Friday night football under the lights has been put on hold in Athol. A cemetery tour was canceled in Shrewsbury. Families in Brockton are donning long sleeves and pants and applying mosquito repellant liberally.
“Better to be safe than sorry,” said Erik Larson, the president of the Shrewsbury Historical Society, which canceled its ‘Walk Though History Cemetery Tour’ that was scheduled for Saturday at 6:30 p.m.
More than a dozen communities, from Royalston to Raynham, are under critical alert for the mosquito-borne Eastern Equine Encephalitis, or EEE, according to the Massachusetts Department of Public Health. The advisory, color-coded red, states “multiple cases of human disease are extremely likely at this time.”
An Athol girl recently became the third person in Massachusetts to contract EEE this year, prompting town officials to hold an emergency meeting Tuesday.
“Our community acted quick and swiftly, we held a meeting first thing in the morning to get information out, so we wouldn’t have a mass panic situation,” said Joan Hamlett, the chair of the Athol Board of Health. “You hear about EEE but when it hits your own backyard, it becomes very real.”
The last time the town was at high risk was 2008.

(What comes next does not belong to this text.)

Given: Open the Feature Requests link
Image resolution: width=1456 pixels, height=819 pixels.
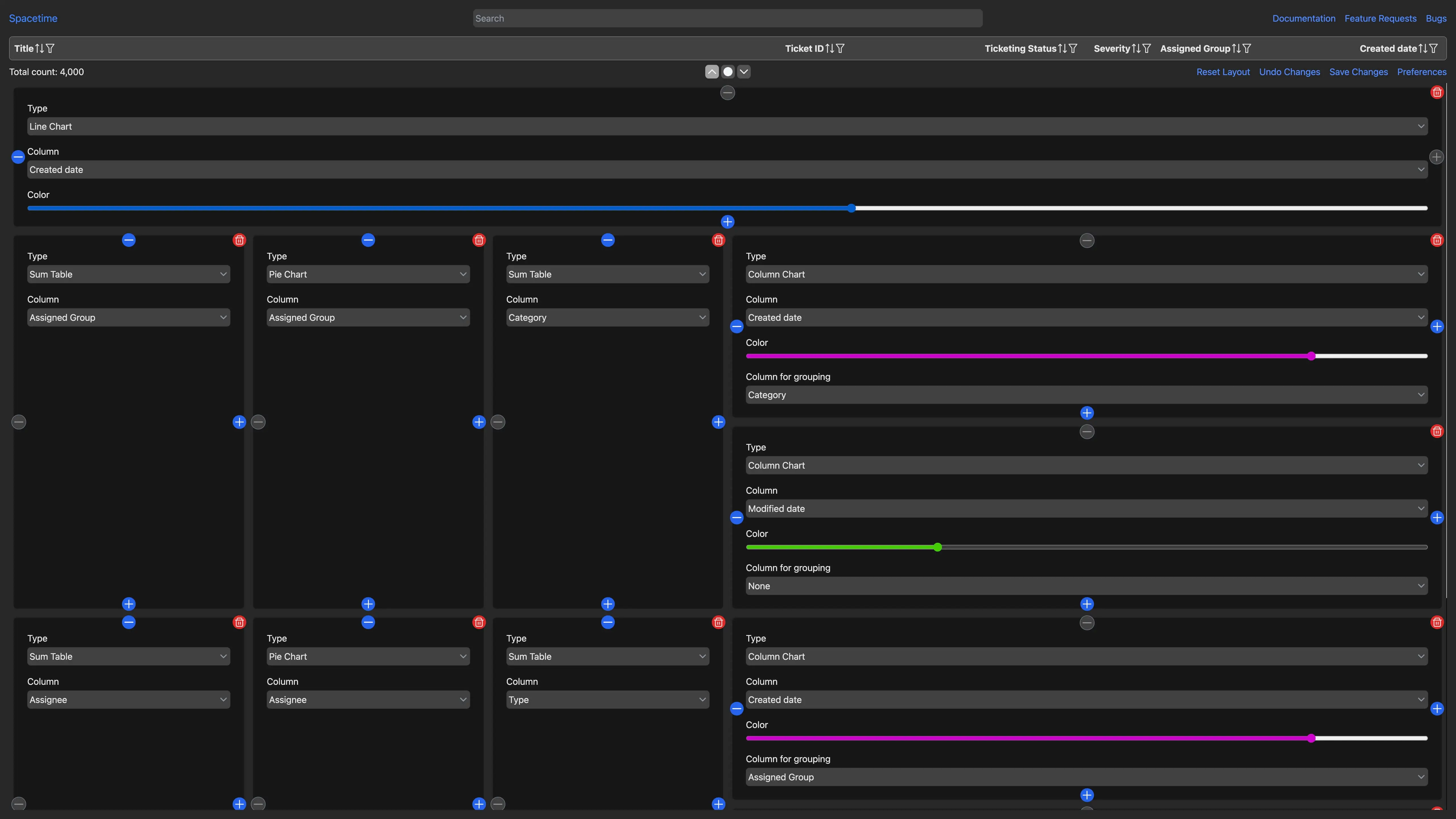Looking at the screenshot, I should pyautogui.click(x=1380, y=19).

David King, the athletic director at Athol High School, said roughly a dozen games have been rescheduled due to the EEE threat. All games or matches are required to be over by 6:30 p.m.
“I think the biggest impact to the athletes is that they are disappointed they can’t play in the nighttime atmosphere,” King said. “The time change means that not as many parents and fans will be able to see the games and cheer, and that takes a bit of the excitement away.”
Town officials are monitoring the weather, looking for a dip in the temperature that would kill off the current mosquito population.
“Doesn’t look like we’re due for hard frost until late October, but this is New England and that can change,” Hamlett said.
White Cedar and Red Maple swamps are the principal “vector” of the EEE virus, said Dr. Alfred DeMaria, a disease specialist with the state’s Department of Public Health. The highest concentrations of those mosquito habitats are in Plymouth and Bristol counties. “But we’re also seeing it in Central and Western Massachusetts as well, and those areas have never been significantly associated with it,” he said.
More than 6,000 collections containing about 50 mosquitoes each have been tested so far this year, with as many as 300 of those collections testing positive for EEE, DeMaria said.
There have been two other confirmed cases of human infection in the state, and officials have not yet determined whether another Massachusetts resident diagnosed with EEE contracted it out of state.
DeMaria said clusters of human cases have typically occurred over 2 or 3 years, with as many as 15 years passing before another cluster. “Now we’re seeing it almost every year,” he said.
Outbreaks of human EEE cases in the state have occurred in 1938-39, 1955-56, 1972-74, 1982-84, 1990-92, 2004-06, and 2010-11, according to a June report by the department.
“Residents should be concerned enough to take measures to avoid exposure,’’ DeMaria said.